Give the data again in its entirety, exactly as provided.
BEGIN
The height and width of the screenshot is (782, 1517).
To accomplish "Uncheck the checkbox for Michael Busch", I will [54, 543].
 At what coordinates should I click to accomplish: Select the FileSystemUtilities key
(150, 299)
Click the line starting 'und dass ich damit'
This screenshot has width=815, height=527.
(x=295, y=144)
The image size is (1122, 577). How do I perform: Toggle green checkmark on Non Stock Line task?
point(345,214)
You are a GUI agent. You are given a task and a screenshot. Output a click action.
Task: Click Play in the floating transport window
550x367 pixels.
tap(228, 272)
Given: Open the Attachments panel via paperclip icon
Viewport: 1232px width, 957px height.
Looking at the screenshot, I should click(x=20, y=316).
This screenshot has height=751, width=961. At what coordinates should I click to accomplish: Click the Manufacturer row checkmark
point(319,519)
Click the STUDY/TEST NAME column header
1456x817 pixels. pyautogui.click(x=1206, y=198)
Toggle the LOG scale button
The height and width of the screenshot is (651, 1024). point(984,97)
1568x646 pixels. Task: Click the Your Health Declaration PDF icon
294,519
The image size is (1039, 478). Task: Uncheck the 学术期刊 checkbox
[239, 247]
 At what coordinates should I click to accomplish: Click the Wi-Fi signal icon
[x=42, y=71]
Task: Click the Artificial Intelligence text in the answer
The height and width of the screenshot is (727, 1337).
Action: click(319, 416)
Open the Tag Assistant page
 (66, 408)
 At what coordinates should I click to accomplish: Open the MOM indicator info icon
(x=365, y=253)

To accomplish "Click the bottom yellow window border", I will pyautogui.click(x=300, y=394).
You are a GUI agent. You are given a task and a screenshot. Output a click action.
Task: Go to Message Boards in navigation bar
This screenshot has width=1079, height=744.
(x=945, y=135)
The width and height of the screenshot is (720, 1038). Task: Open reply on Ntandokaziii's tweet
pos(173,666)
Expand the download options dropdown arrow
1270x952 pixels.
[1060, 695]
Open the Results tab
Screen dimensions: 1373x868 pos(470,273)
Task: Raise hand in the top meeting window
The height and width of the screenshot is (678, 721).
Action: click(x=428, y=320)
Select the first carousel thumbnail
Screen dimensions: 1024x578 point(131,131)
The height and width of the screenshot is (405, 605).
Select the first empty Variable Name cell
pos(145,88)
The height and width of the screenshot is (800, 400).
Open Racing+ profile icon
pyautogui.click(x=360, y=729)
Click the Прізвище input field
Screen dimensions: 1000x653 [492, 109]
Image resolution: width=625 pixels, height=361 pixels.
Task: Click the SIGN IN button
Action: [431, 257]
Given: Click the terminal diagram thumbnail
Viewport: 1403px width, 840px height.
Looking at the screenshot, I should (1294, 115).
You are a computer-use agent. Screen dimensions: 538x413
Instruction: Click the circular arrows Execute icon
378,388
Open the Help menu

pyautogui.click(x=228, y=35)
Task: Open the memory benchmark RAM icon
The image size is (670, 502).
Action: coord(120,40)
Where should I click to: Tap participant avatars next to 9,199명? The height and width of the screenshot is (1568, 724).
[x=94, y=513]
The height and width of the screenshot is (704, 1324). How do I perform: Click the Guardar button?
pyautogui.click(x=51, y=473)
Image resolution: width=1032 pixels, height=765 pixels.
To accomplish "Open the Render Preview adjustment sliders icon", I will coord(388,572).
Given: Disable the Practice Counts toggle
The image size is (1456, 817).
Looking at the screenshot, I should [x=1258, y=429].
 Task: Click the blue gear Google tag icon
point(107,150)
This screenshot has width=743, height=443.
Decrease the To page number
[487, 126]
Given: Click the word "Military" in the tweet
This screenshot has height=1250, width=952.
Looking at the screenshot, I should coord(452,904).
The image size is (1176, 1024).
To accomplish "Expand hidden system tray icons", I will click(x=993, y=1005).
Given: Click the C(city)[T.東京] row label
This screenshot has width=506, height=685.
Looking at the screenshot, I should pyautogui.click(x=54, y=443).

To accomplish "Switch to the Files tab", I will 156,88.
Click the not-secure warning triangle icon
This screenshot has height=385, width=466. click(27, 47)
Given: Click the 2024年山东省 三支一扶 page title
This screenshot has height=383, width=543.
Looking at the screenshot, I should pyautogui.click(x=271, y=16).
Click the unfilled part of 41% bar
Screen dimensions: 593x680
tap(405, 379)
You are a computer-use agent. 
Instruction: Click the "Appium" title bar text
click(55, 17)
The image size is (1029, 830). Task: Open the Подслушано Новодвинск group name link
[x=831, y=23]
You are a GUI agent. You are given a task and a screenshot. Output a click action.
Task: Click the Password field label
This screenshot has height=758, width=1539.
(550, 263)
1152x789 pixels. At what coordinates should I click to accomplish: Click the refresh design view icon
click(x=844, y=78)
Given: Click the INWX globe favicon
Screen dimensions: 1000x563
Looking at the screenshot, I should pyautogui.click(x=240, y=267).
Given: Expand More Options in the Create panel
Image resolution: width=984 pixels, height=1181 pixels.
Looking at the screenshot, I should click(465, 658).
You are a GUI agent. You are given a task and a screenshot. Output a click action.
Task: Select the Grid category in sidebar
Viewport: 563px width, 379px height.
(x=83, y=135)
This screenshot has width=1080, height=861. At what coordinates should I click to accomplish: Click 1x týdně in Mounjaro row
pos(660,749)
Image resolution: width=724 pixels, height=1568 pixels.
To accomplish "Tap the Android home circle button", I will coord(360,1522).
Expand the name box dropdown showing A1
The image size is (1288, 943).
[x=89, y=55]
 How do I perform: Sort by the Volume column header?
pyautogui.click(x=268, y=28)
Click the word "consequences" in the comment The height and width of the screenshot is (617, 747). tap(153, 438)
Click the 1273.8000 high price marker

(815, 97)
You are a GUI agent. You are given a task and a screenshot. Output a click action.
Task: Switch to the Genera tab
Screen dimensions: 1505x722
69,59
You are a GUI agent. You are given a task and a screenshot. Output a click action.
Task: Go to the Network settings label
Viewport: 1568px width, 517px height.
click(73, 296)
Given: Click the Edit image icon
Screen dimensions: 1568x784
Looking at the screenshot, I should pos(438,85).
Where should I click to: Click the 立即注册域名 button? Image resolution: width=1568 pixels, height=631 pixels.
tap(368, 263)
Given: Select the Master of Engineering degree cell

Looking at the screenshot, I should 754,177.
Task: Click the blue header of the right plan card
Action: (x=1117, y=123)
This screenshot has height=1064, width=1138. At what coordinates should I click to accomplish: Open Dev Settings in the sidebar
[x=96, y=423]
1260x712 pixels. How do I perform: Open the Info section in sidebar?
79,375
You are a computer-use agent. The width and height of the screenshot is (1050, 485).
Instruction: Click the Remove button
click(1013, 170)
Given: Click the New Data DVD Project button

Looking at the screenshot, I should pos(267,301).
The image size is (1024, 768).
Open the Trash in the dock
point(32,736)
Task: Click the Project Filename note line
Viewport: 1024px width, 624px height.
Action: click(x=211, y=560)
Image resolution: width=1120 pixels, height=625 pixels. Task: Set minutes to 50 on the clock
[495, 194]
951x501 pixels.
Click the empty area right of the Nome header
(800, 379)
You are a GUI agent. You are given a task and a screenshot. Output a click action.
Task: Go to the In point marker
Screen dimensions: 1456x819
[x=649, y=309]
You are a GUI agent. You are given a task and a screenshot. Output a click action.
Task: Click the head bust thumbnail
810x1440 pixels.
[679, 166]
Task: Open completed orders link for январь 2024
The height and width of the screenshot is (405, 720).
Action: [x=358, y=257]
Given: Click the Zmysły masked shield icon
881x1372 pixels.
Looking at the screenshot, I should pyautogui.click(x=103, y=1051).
END
## YOUR SOLUTION
The height and width of the screenshot is (782, 1517).
To accomplish "Uncheck the checkbox for Michael Busch", I will [54, 543].
 At what coordinates should I click to accomplish: Select the FileSystemUtilities key
(150, 299)
Click the line starting 'und dass ich damit'
This screenshot has width=815, height=527.
(x=295, y=144)
The image size is (1122, 577). How do I perform: Toggle green checkmark on Non Stock Line task?
point(345,214)
You are a GUI agent. You are given a task and a screenshot. Output a click action.
Task: Click Play in the floating transport window
550x367 pixels.
tap(228, 272)
Given: Open the Attachments panel via paperclip icon
Viewport: 1232px width, 957px height.
Looking at the screenshot, I should click(x=20, y=316).
This screenshot has height=751, width=961. At what coordinates should I click to accomplish: Click the Manufacturer row checkmark
point(319,519)
Click the STUDY/TEST NAME column header
1456x817 pixels. pyautogui.click(x=1206, y=198)
Toggle the LOG scale button
The height and width of the screenshot is (651, 1024). point(984,97)
1568x646 pixels. Task: Click the Your Health Declaration PDF icon
294,519
The image size is (1039, 478). Task: Uncheck the 学术期刊 checkbox
[239, 247]
 At what coordinates should I click to accomplish: Click the Wi-Fi signal icon
[x=42, y=71]
Task: Click the Artificial Intelligence text in the answer
The height and width of the screenshot is (727, 1337).
Action: click(319, 416)
Open the Tag Assistant page
 (66, 408)
 At what coordinates should I click to accomplish: Open the MOM indicator info icon
(x=365, y=253)

To accomplish "Click the bottom yellow window border", I will pyautogui.click(x=300, y=394).
You are a GUI agent. You are given a task and a screenshot. Output a click action.
Task: Go to Message Boards in navigation bar
This screenshot has width=1079, height=744.
(x=945, y=135)
The width and height of the screenshot is (720, 1038). Task: Open reply on Ntandokaziii's tweet
pos(173,666)
Expand the download options dropdown arrow
1270x952 pixels.
[1060, 695]
Open the Results tab
Screen dimensions: 1373x868 pos(470,273)
Task: Raise hand in the top meeting window
The height and width of the screenshot is (678, 721).
Action: click(x=428, y=320)
Select the first carousel thumbnail
Screen dimensions: 1024x578 point(131,131)
The height and width of the screenshot is (405, 605).
Select the first empty Variable Name cell
pos(145,88)
The height and width of the screenshot is (800, 400).
Open Racing+ profile icon
pyautogui.click(x=360, y=729)
Click the Прізвище input field
Screen dimensions: 1000x653 [492, 109]
Image resolution: width=625 pixels, height=361 pixels.
Task: Click the SIGN IN button
Action: [431, 257]
Given: Click the terminal diagram thumbnail
Viewport: 1403px width, 840px height.
Looking at the screenshot, I should (1294, 115).
You are a computer-use agent. Screen dimensions: 538x413
Instruction: Click the circular arrows Execute icon
378,388
Open the Help menu

pyautogui.click(x=228, y=35)
Task: Open the memory benchmark RAM icon
The image size is (670, 502).
Action: coord(120,40)
Where should I click to: Tap participant avatars next to 9,199명? The height and width of the screenshot is (1568, 724).
[x=94, y=513]
The height and width of the screenshot is (704, 1324). How do I perform: Click the Guardar button?
pyautogui.click(x=51, y=473)
Image resolution: width=1032 pixels, height=765 pixels.
To accomplish "Open the Render Preview adjustment sliders icon", I will coord(388,572).
Given: Disable the Practice Counts toggle
The image size is (1456, 817).
Looking at the screenshot, I should [x=1258, y=429].
 Task: Click the blue gear Google tag icon
point(107,150)
This screenshot has width=743, height=443.
Decrease the To page number
[487, 126]
Given: Click the word "Military" in the tweet
This screenshot has height=1250, width=952.
Looking at the screenshot, I should coord(452,904).
The image size is (1176, 1024).
To accomplish "Expand hidden system tray icons", I will click(x=993, y=1005).
Given: Click the C(city)[T.東京] row label
This screenshot has width=506, height=685.
Looking at the screenshot, I should pyautogui.click(x=54, y=443).

To accomplish "Switch to the Files tab", I will 156,88.
Click the not-secure warning triangle icon
This screenshot has height=385, width=466. click(27, 47)
Given: Click the 2024年山东省 三支一扶 page title
This screenshot has height=383, width=543.
Looking at the screenshot, I should pyautogui.click(x=271, y=16).
Click the unfilled part of 41% bar
Screen dimensions: 593x680
tap(405, 379)
You are a computer-use agent. 
Instruction: Click the "Appium" title bar text
click(55, 17)
The image size is (1029, 830). Task: Open the Подслушано Новодвинск group name link
[x=831, y=23]
You are a GUI agent. You are given a task and a screenshot. Output a click action.
Task: Click the Password field label
This screenshot has height=758, width=1539.
(550, 263)
1152x789 pixels. At what coordinates should I click to accomplish: Click the refresh design view icon
click(x=844, y=78)
Given: Click the INWX globe favicon
Screen dimensions: 1000x563
Looking at the screenshot, I should pyautogui.click(x=240, y=267).
Given: Expand More Options in the Create panel
Image resolution: width=984 pixels, height=1181 pixels.
Looking at the screenshot, I should click(465, 658).
You are a GUI agent. You are given a task and a screenshot. Output a click action.
Task: Select the Grid category in sidebar
Viewport: 563px width, 379px height.
(x=83, y=135)
This screenshot has width=1080, height=861. At what coordinates should I click to accomplish: Click 1x týdně in Mounjaro row
pos(660,749)
Image resolution: width=724 pixels, height=1568 pixels.
To accomplish "Tap the Android home circle button", I will coord(360,1522).
Expand the name box dropdown showing A1
The image size is (1288, 943).
[x=89, y=55]
 How do I perform: Sort by the Volume column header?
pyautogui.click(x=268, y=28)
Click the word "consequences" in the comment The height and width of the screenshot is (617, 747). tap(153, 438)
Click the 1273.8000 high price marker

(815, 97)
You are a GUI agent. You are given a task and a screenshot. Output a click action.
Task: Switch to the Genera tab
Screen dimensions: 1505x722
69,59
You are a GUI agent. You are given a task and a screenshot. Output a click action.
Task: Go to the Network settings label
Viewport: 1568px width, 517px height.
click(73, 296)
Given: Click the Edit image icon
Screen dimensions: 1568x784
Looking at the screenshot, I should pos(438,85).
Where should I click to: Click the 立即注册域名 button? Image resolution: width=1568 pixels, height=631 pixels.
tap(368, 263)
Given: Select the Master of Engineering degree cell

Looking at the screenshot, I should 754,177.
Task: Click the blue header of the right plan card
Action: (x=1117, y=123)
This screenshot has height=1064, width=1138. At what coordinates should I click to accomplish: Open Dev Settings in the sidebar
[x=96, y=423]
1260x712 pixels. How do I perform: Open the Info section in sidebar?
79,375
You are a computer-use agent. The width and height of the screenshot is (1050, 485).
Instruction: Click the Remove button
click(1013, 170)
Given: Click the New Data DVD Project button

Looking at the screenshot, I should pos(267,301).
The image size is (1024, 768).
Open the Trash in the dock
point(32,736)
Task: Click the Project Filename note line
Viewport: 1024px width, 624px height.
Action: click(x=211, y=560)
Image resolution: width=1120 pixels, height=625 pixels. Task: Set minutes to 50 on the clock
[495, 194]
951x501 pixels.
Click the empty area right of the Nome header
(800, 379)
You are a GUI agent. You are given a task and a screenshot. Output a click action.
Task: Go to the In point marker
Screen dimensions: 1456x819
[x=649, y=309]
You are a GUI agent. You are given a task and a screenshot. Output a click action.
Task: Click the head bust thumbnail
810x1440 pixels.
[679, 166]
Task: Open completed orders link for январь 2024
The height and width of the screenshot is (405, 720).
Action: [x=358, y=257]
Given: Click the Zmysły masked shield icon
881x1372 pixels.
Looking at the screenshot, I should pyautogui.click(x=103, y=1051).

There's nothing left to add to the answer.